Krisenmanagement der Deutschen Bahn: als hätte es Duisburg nie gegeben

Vereiste Lok.

Vereiste Lok.

Der Zug, der uns gestern von Nürnberg nach Dresden bringen sollte, startete bereits mit Verspätung. Wenige Kilometer nach der Abfahrt stoppte er auf freier Strecke. Außer, dass es ein Türenproblem gäbe, wurde nichts bekannt gegeben. So setzte sich die Fahrt im Stop-and-Go fort. Nach ca. anderthalb Stunden hielt der Zug an einem kleinen Bahnhof; wir mussten alle aussteigen und wurden geheißen, mit dem nächsten Zug nach Nürnberg zurückzufahren.

Vereiste Türen.

Vereiste Türen.

Vereiste Waggons.

Vereiste Waggons.

Der Rückersdorfer Bahnhof verfügt nur über zwei Gleise, die durch einen hohen Fußgängerübergang verbunden sind. Nun sollte also ein jeder sein Gepäck die Treppenstufen auf der einen Seite der Brücke empor wuchten, diese überqueren und auf der anderen Seite aufs Gleis 2 hinabsteigen. So weit der Plan.

Bahnhof Rückersdorf.

Bahnhof Rückersdorf.

Leider rafften die bereits unten Angekommenen es nicht, den Bahnsteig entlang zu gehen, sondern blieben wie blödes Vieh direkt am Fuß der Treppe stehen, so dass sich binnen kürzester Zeit Rückstau bildete.

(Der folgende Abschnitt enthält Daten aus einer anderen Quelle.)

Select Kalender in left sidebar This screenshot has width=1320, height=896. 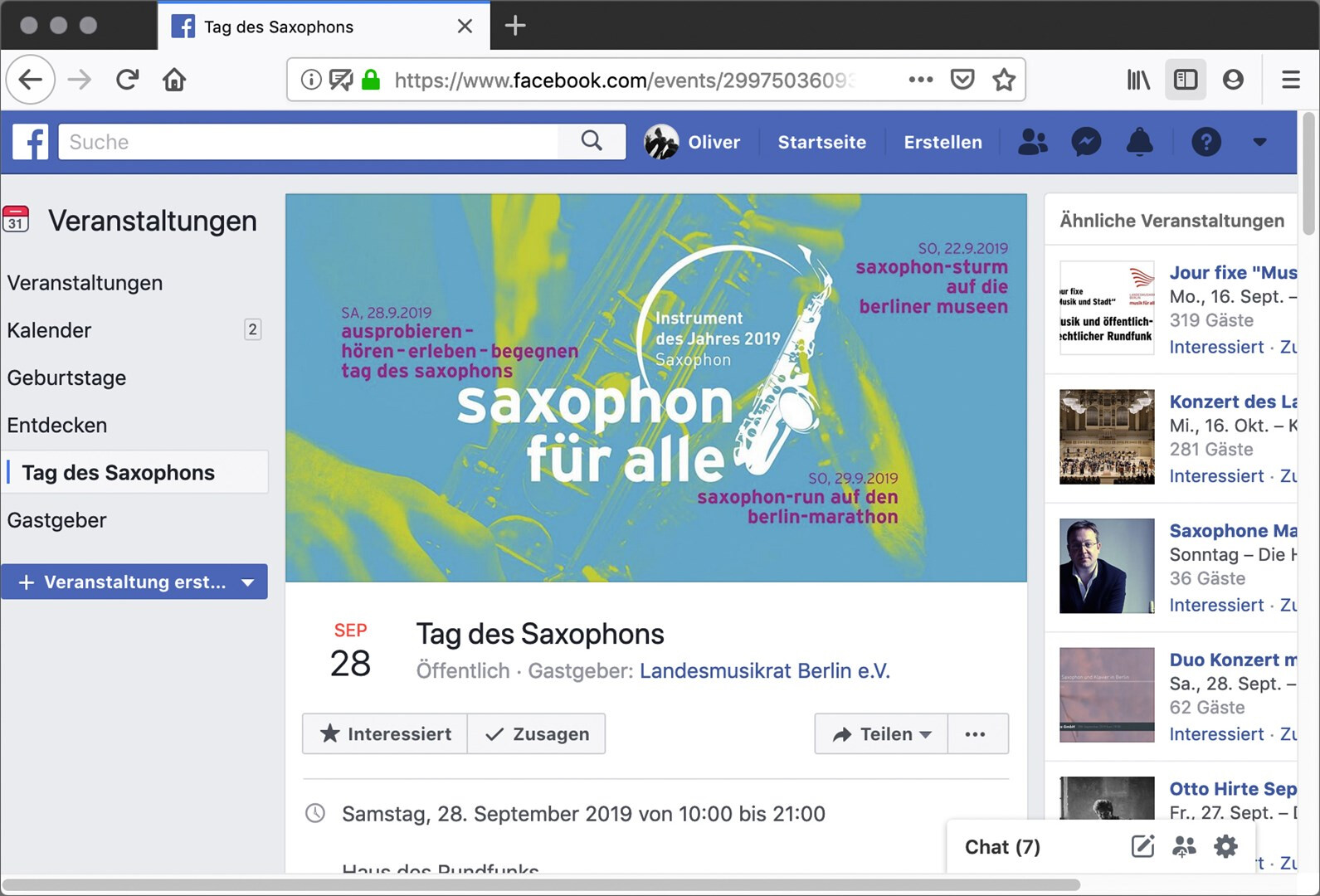(x=50, y=330)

Schließlich kam auch einigen die Idee, dass sie nicht mehr zurückfahren und stattdessen lieber Taxis benutzen wollten. Diese drängelten sich also durch den auf der Treppe stehenden Pulk, der nach unten wollte, wieder nach oben. Wir reden von mehreren Hunderten Reisenden.

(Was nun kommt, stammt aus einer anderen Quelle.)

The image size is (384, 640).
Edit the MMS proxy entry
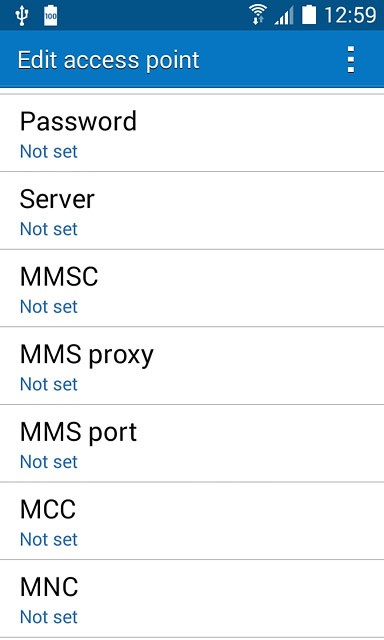tap(192, 366)
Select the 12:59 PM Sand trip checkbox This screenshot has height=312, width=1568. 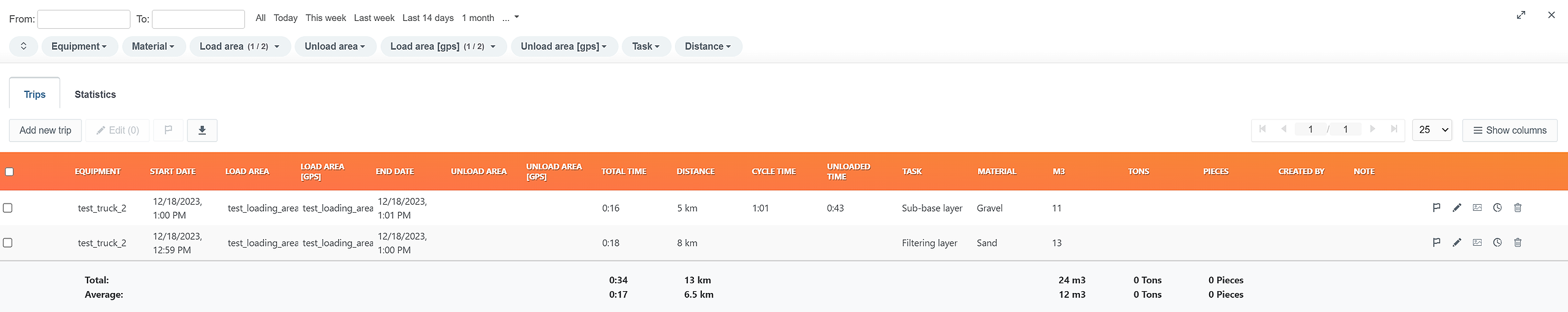pos(8,243)
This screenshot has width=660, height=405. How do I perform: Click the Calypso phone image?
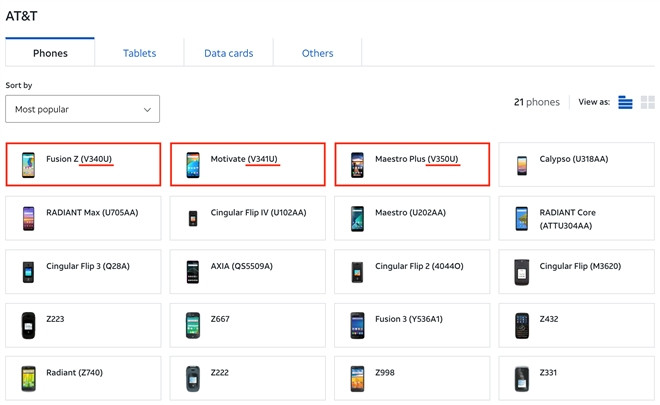pos(522,165)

Ohne unnötigerweise ein melodramatisches Bild zeichnen zu wollen: in meinem Kopf schrillten sämtliche Alarmglocken, und ich fühlte mich an die Bilder der Duisburger Love-Parade erinnert. Weder der Schaffner, noch ein Polizist sahen sich in der Pflicht, die unten Stehenden zum Weitergehen zu bewegen. Ohne eine Möglichkeit, meine schweren Gepäckstücke abzulegen oder -stellen, steckte ich wohl zwanzig Minuten im Gedränge auf der Brücke fest, während wenige Meter vor meinen Augen ein halb leerer Bahnsteig lag. Es war gefährlich, es war unnötig. Es war empörend.